REQUIRED TASK 1:
According to the hint on the math solution page, what must one know?
REQUIRED TASK 2:
Update the math solution page from "Provide Solution For" up to and including "Answers (1)", putting "Practice Exercise" in place of "Revision Exercise".

PROVIDED PASSAGE:
______________________________
Provide Solution For R.D.Sharma Maths Class 12 Chapter 21 Differential Equations Exercise  Revision Exercise Question 39 Maths Textbook Solution.

Answers (1)

Answer:

2\left ( x+y \right )-4x-log|2x+2y-1|=4C

Hint: you must know the rules of solving differential equation and integrations.
______________________________
SUPPLIED INFORMATION:
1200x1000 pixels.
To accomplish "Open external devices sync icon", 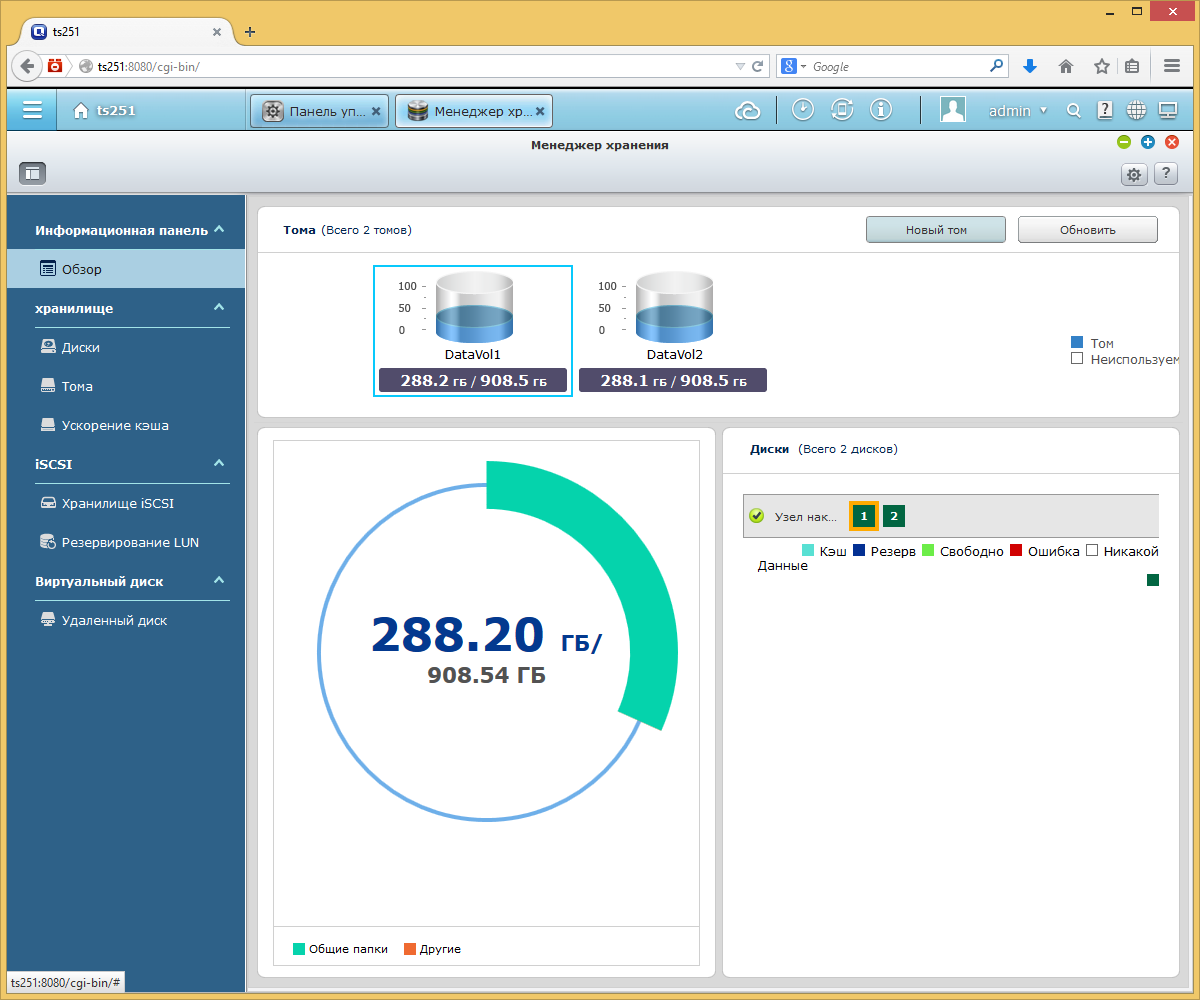I will click(x=842, y=110).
______________________________
RIGHT ANSWER 1:
One must know the rules of solving differential equations and integrations.

RIGHT ANSWER 2:
Provide Solution For R.D.Sharma Maths Class 12 Chapter 21 Differential Equations Exercise  Practice Exercise Question 39 Maths Textbook Solution.

Answers (1)